Weight reductions are needed in order to improve fuel consumption. New lightweight, high strength materials are becoming a focus of interest. In terms of metals, these include high tensile steel materials and aluminum alloys, and in terms of resins, these include CFRP and other composite materials.
They are evaluated from the perspective of strength, fatigue characteristics, impact characteristics, workability, composition, and structure.
Pressed parts made of lightweight materials with poor workability, such as high tensile steel, aluminum alloys, and magnesium alloys, are essential for reducing the weight of transportation equipment. Repeatedly modifying the die to achieve a target shape not only increases costs, but also lengthens the development period. One solution currently being tried is to reduce the number of actual samples evaluated by using simulation to predict forming problems in advance.

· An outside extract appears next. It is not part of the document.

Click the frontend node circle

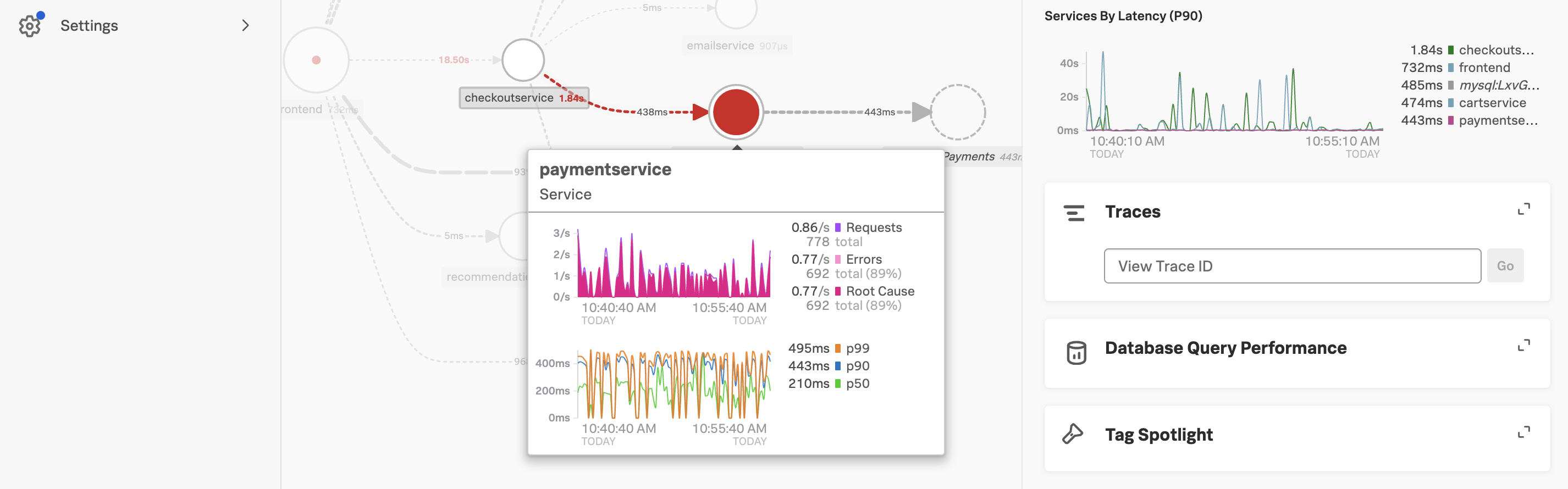[316, 60]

Carbon fiber reinforced plastic (CFRP) has a higher specific strength and rigidity than metals, and is used in automotive to improve fuel consumption by reducing weight. However, CFRP only exhibits these superior properties in the direction of its fibers, and is not as strong perpendicular to its fibers or between its laminate layers. When force is applied to a CFRP laminate board, there is a possibility that delamination and matrix cracking will occur parallel to its fibers. Furthermore, CFRP is not particularly ductile, and is known to be susceptible to impacts. When a CFRP laminate board receives an impact load, it can result in internal matrix cracking and delamination that is not apparent on the material surface.